Song written by Clarenece Garlow

"Bon Ton Roula" (alternatively "Bon Ton Roulet") is a zydeco-influenced blues song first recorded by Clarence Garlow in 1949. The following year, it became a hit, reaching number seven in Billboard magazine's Rhythm & Blues chart and introduced the style to a national audience.

==Background==
"Bon ton roula" (pronounced "bahn tahn roolay") is a phonetical approximation of "bons temps rouler", Louisiana Creole French for "good times roll" as in "Laissez les bons temps rouler" or "Let the good times roll", a regional invitation to join in a festive celebration. A song with a similar theme, "Let the Good Times Roll", was recorded by Louis Jordan in 1946, that became a R&B chart hit.

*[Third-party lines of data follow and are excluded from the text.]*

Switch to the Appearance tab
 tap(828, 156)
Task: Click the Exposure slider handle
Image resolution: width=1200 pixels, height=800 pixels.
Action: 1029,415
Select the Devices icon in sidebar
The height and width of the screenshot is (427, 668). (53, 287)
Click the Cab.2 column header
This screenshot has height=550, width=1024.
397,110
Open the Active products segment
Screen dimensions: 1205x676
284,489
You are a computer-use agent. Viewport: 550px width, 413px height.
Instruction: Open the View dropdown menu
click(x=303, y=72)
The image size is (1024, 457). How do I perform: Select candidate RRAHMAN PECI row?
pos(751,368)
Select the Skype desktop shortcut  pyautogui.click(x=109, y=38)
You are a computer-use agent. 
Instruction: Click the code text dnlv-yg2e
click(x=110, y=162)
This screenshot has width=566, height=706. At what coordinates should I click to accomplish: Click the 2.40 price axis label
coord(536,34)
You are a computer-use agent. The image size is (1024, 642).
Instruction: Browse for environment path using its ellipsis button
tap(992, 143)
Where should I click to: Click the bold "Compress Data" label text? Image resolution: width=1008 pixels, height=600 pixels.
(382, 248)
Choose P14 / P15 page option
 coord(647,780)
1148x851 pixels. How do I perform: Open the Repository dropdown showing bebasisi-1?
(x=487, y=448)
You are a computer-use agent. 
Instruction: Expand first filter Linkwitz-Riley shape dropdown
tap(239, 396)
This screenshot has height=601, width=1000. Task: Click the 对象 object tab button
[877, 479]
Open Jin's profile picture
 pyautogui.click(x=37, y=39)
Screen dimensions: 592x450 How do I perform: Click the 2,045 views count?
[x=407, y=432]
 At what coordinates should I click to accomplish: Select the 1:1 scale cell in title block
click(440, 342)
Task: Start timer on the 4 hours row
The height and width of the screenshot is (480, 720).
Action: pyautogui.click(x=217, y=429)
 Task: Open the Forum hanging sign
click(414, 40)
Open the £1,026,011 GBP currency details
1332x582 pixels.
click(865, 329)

==Composition and lyrics==
In 1949, Garlow recorded "Bon Ton Roula", using a different arrangement and lyrics. The song was recorded as a sixteen-bar blues with "an insistent, swirling rhumba rhythm". Singer and music writer Billy Vera commented on the song's lyrics: "The song featured some of the same kind of broken Cajun-isms as Hank Williams's 'Jambalaya'":

Eh toi ...
You see me there, well I ain't no fool
I'm one smart Frenchman never been to school
Wanna get somewhere in a Creole town
You stop and let me show you your way 'round
You let the bon ton roula, you let the moolay boolay
Now don't you be no fool-ay, you let the bon ton roula

The song's success prompted Garlow to record subsequent renditions. A newer version with singer Emma Dell Lee titled "New Bon Ton Roola" was released on Feature Records and in 1953, he recorded a version with the Maxwell Davis Orchestra for Aladdin Records, titled "New Bon Ton Roulay". The song retains most of the elements of the original song, but some new lyrics are added and the arrangement does not include a progression to the IV chord.

==Legacy==
"Bon Ton Roula" (with a variety of spellings) has been recorded by several artists often associated with Louisiana music, including Bo Dollis and the Wild Magnolias, Phillip Walker, and BeauSoleil. Blues-rocker Johnny Winter, a native of Garlow's adopted home of Beaumont, Texas, also recorded a version for his Raisin' Cain album in 1980.

A "Bon Ton Roulet" credited to Clifton Chenier was recorded in 1967 and released as the title track of his album Bon Ton Roulet, on Arhoolie Records. Producer Chris Strachwitz notes "You will perhaps recognize the song as 'Let the Good Times Roll', which in recent years has become an R&B standard".